*** Opening of Exercise materials ***

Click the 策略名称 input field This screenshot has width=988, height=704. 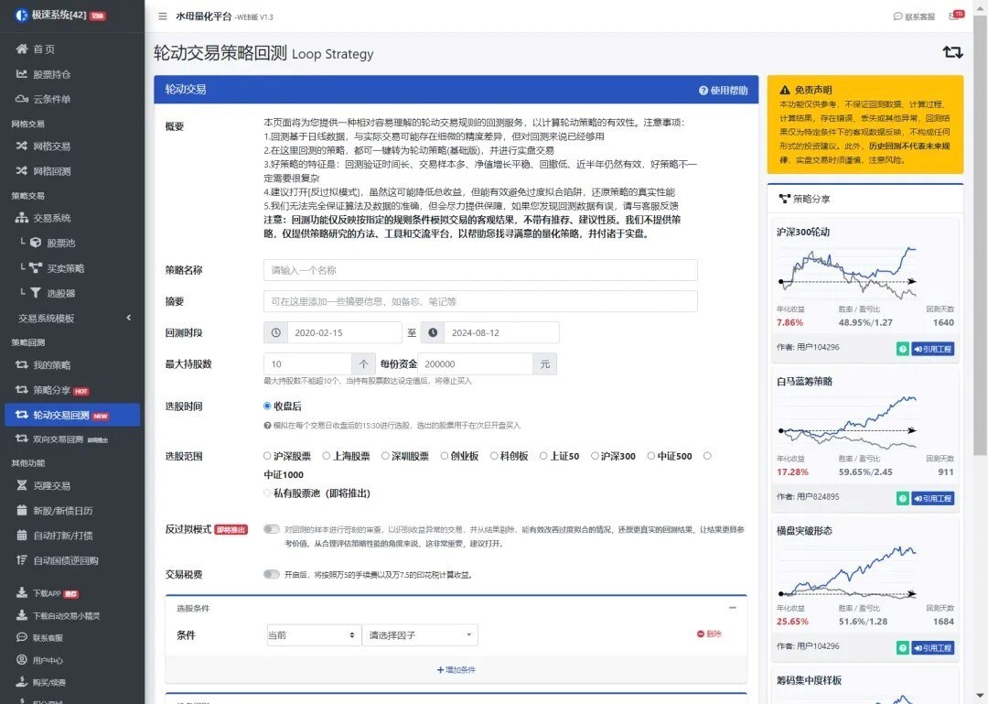point(480,270)
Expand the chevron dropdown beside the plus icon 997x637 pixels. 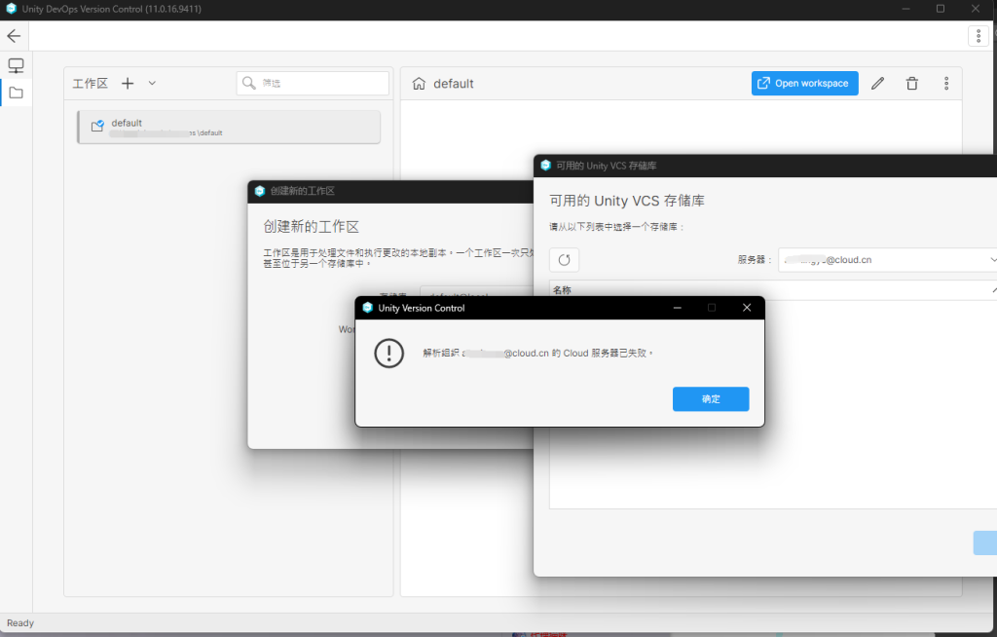pyautogui.click(x=152, y=84)
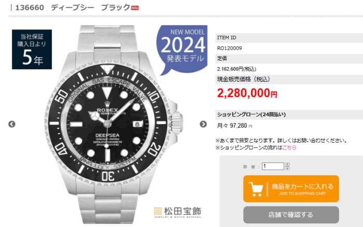Open the こちら shopping loan link
Viewport: 363px width, 227px height.
pos(289,147)
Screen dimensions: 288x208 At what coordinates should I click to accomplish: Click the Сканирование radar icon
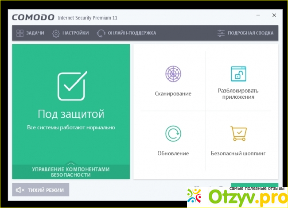173,74
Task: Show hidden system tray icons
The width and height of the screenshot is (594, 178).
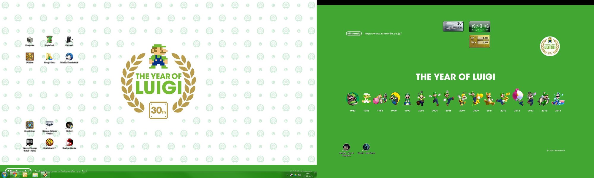Action: pyautogui.click(x=287, y=175)
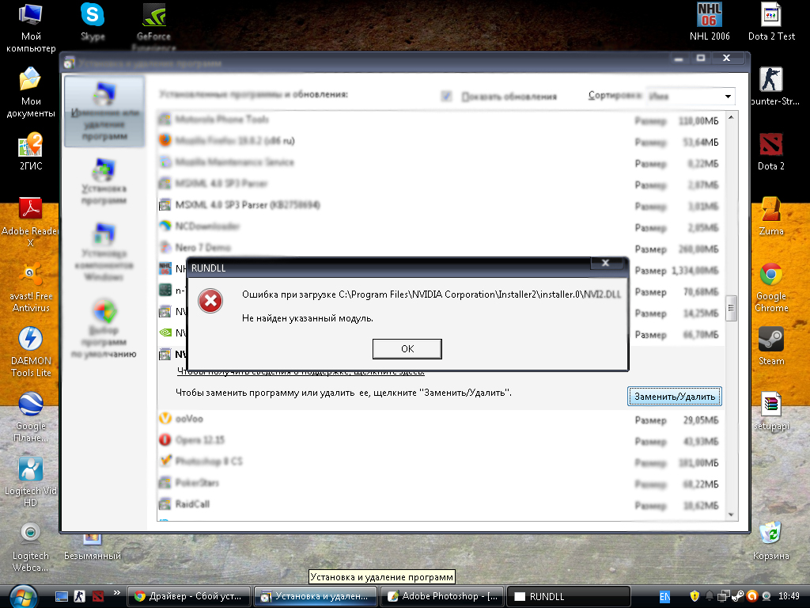This screenshot has height=608, width=810.
Task: Open the DAEMON Tools Lite icon
Action: [31, 340]
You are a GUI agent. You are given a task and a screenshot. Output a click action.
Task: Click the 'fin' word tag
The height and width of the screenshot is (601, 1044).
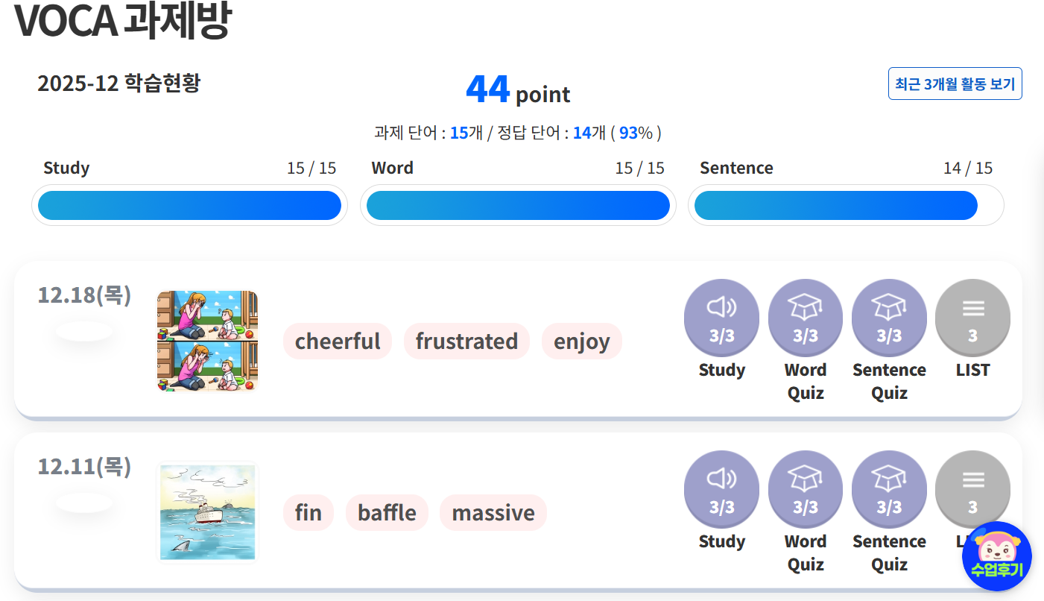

*** Close of Exercise materials ***

_Task brief:_ All lines from the one containing "You are a GUI" through the end of the data are to be restated exactly, with nothing else and without the pictures.

_Solution to this task:_
You are a GUI agent. You are given a task and a screenshot. Output a click action.
Task: Click the 'fin' word tag
The height and width of the screenshot is (601, 1044).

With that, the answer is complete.